Layard cites a study, by the Nobel laureate Daniel Kahneman, reporting that people’s top four favorite parts of the day feature sex, socializing after work, dinner, and relaxing. Their bottom four involve commuting, work, child care, and housework.


The article opens by explaining many folks’ predisposition to unhappiness.  The happy-go-lucky cavemen all died from eating poisonous plants and attacks from which they did not bother to take precautions.  We inherit our genes from the timid fearful cavemen.


Now to write a Nobel-prize winning article finding that people are happier when eating chocolate and walking Golden Retrievers than when using Microsoft products…

5 thoughts on “Nobel laureate explains how to be happy

  1. My updated comment:
    The New Yorker article is just the tip of the iceberg of human psychology and emotion. By analogy, there is likely a genetic and historically evolutionary beneficial basis for most human personality traits, including propensities for bigotry/fundamentalism, tolerance, revenge, forgiveness, jealousy/anger/hatred, love, meanness, kindness, selfishness, altruism, bitchiness, stoicism, heterosexuality, homosexuality, religion/magic, spirituality, …, and of course irrationality and rationality.

    That in turn leads to the notion that someday we perhaps can take a little DNA/virus pill that will modify our genetic predisposition in any way we want, as well as genetically engineer future humans, pets, and other life forms, to have whatever personality predispositions we, in our future wisdom, prescribe.

  2. interseting topic. I just wonder why no more comments. people seem busy, maybe they pursuit their happiness on this weekend.

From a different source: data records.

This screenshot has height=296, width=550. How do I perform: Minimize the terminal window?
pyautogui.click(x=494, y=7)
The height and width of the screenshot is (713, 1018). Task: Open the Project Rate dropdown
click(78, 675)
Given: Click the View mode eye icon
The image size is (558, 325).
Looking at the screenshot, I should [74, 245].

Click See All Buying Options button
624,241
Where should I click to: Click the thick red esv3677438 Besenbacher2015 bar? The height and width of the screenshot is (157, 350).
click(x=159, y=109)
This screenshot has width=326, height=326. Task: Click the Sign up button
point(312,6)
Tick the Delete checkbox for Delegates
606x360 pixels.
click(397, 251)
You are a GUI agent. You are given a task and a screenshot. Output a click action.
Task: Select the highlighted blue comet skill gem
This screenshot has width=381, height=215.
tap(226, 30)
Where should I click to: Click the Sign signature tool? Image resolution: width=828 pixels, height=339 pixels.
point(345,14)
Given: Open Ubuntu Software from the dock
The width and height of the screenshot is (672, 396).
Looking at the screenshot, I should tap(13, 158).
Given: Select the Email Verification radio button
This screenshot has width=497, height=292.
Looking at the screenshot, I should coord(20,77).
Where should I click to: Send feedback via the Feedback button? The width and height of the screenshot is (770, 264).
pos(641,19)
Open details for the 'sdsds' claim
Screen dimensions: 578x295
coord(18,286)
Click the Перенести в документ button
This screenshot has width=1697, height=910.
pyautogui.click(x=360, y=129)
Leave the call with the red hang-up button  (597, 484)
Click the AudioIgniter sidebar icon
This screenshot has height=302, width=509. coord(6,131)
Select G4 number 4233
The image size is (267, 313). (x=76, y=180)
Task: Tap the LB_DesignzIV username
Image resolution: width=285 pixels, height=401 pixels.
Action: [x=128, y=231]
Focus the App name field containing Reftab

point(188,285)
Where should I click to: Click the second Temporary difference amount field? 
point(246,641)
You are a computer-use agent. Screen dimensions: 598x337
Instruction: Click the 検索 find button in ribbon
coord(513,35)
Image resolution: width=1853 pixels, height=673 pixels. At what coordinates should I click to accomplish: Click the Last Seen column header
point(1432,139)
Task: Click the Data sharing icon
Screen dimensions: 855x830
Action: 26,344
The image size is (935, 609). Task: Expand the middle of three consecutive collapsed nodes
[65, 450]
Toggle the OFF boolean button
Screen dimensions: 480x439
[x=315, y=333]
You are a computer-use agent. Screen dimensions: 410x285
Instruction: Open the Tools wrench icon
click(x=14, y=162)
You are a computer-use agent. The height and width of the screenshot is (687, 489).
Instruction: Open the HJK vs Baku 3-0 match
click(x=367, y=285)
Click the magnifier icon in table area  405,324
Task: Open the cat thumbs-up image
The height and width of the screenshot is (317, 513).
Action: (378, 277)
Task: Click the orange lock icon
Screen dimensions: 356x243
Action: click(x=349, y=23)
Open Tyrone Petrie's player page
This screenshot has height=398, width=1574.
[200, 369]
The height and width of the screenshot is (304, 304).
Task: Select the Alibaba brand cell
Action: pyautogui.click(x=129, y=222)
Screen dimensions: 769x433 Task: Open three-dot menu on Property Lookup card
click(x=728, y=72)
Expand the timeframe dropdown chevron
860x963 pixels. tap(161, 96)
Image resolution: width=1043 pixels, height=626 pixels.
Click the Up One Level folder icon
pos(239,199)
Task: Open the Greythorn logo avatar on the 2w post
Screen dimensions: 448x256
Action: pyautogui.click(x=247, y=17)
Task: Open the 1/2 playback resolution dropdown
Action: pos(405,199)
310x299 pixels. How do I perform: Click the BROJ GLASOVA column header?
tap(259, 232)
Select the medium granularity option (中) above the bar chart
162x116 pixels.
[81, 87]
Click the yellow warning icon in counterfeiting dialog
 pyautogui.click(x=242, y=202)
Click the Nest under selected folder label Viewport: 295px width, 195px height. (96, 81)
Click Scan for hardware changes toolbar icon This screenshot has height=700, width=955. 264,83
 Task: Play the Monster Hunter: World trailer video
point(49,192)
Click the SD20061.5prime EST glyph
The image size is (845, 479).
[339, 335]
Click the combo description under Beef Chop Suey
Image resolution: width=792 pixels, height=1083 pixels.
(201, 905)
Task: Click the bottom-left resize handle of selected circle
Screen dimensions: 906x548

  3. Li: As the profuse response to the Java language topic (above) shows, Philip’s readers are much more interested in computer languages than in being happy.

  4. Phil: You are right.somebody told me “Wisdom is that you can see yourself. Knowledge is that you can see the outside.”

  5. If the function q(t) denotes a person’s quality of life over time (where q takes all factors like wealth, health, fitness, job, recognition by others, etc. into account), then I’d say happiness is the derivative of that function, i.e. h(t) = q'(t).